L’étude, publiée dans International Journal of Molecular Sciences, met en lumière les effets d’une stévia fermentée à l’aide de la souche bactérienne Lactobacillus plantarum SN13T. Cette fermentation, réalisée à partir de feuilles de stévia et d’une bactérie extraite de feuilles de bananier, permet d’activer des composés antioxydants puissants. Résultat : un effet cytotoxique ciblé contre les cellules pancréatiques cancéreuses (lignées PANC-1), sans altérer les cellules rénales saines.
Les chercheurs ont identifié un composé clé responsable de cet effet : l’ester méthylique de l’acide chlorogénique. Ce métabolite n’est présent que dans la stévia fermentée. Il serait à l’origine de l’arrêt du cycle cellulaire, de l’inhibition de la prolifération tumorale et de l’induction de la mort programmée des cellules cancéreuses (apoptose).
Pour l’instant, les résultats n’ont été observés que in vitro, sur des cultures cellulaires. Aucun essai in vivo n’a encore été mené. Les chercheurs prévoient de poursuivre leurs travaux sur des modèles animaux afin d’évaluer la tolérance et l’efficacité globale du traitement dans un organisme vivant.
Si ces effets sont confirmés chez l’humain, la stévia fermentée pourrait devenir un outil complémentaire dans la stratégie thérapeutique du cancer du pancréas. Elle pourrait notamment renforcer les méthodes de dépistage moléculaire précoce que plusieurs équipes scientifiques développent actuellement, notamment en France.
Le pancréas, glande située derrière l’estomac, peut être le siège d’un cancer rare, mais extrêmement agressif. En Algérie, ce cancer touche majoritairement les hommes et présente un taux de survie à cinq ans très faible : seulement 8,5 % des patients sont encore en vie après ce délai.
Les causes incluent des facteurs bien établis comme la génétique, le tabac et le diabète. Toutefois, selon une étude publiée dans Molecular Cancer Research, l’obésité et le stress pourraient également accélérer la progression de la maladie.

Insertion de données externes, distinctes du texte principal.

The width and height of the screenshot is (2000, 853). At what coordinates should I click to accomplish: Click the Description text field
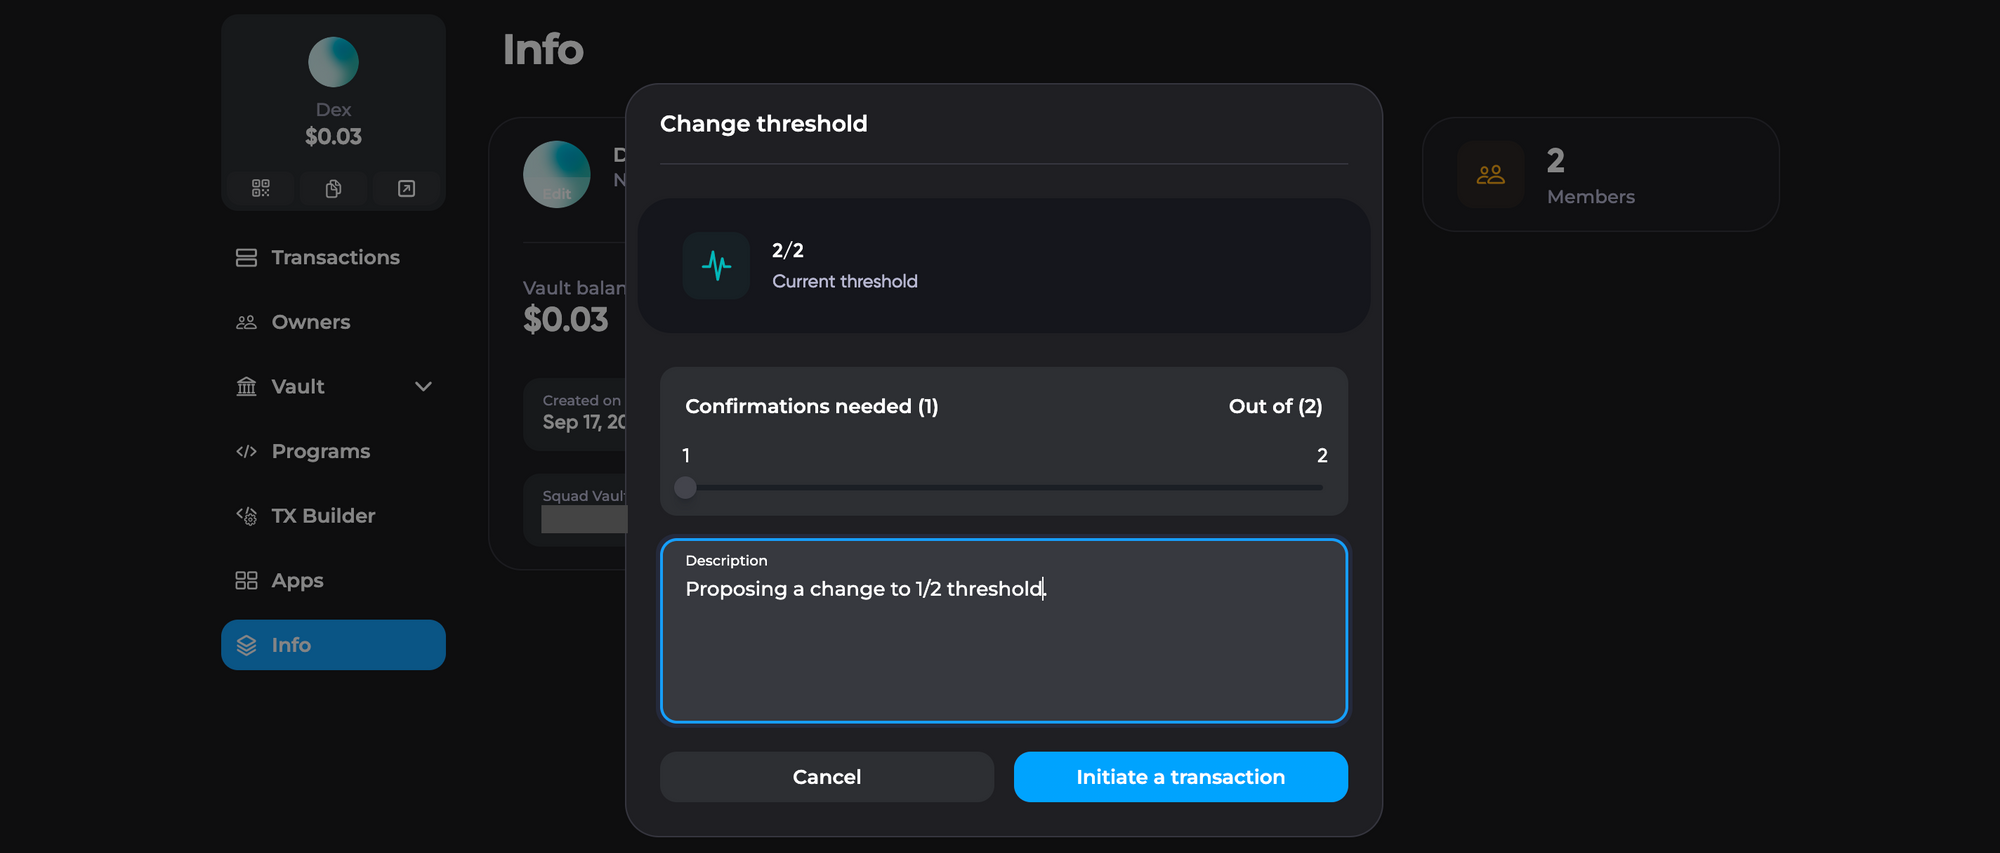[x=1003, y=630]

Le diagnostic est souvent tardif, car les signes apparaissent discrètement. Parmi les symptômes possibles : Jaunisse (peau et yeux jaunes) liée à une obstruction des voies biliaires; Démangeaisons cutanées; Troubles digestifs (nausées, vomissements, diarrhées, constipation); Perte de poids inexpliquée, fatigue chronique; Urines foncées, selles pâles; Douleurs abdominales ou dorsales, surtout après les repas ou en position allongée; Apparition soudaine d’un diabète vers 40-50 ans.
Ces signaux doivent alerter et pousser à consulter rapidement, car une détection précoce augmente les chances de survie.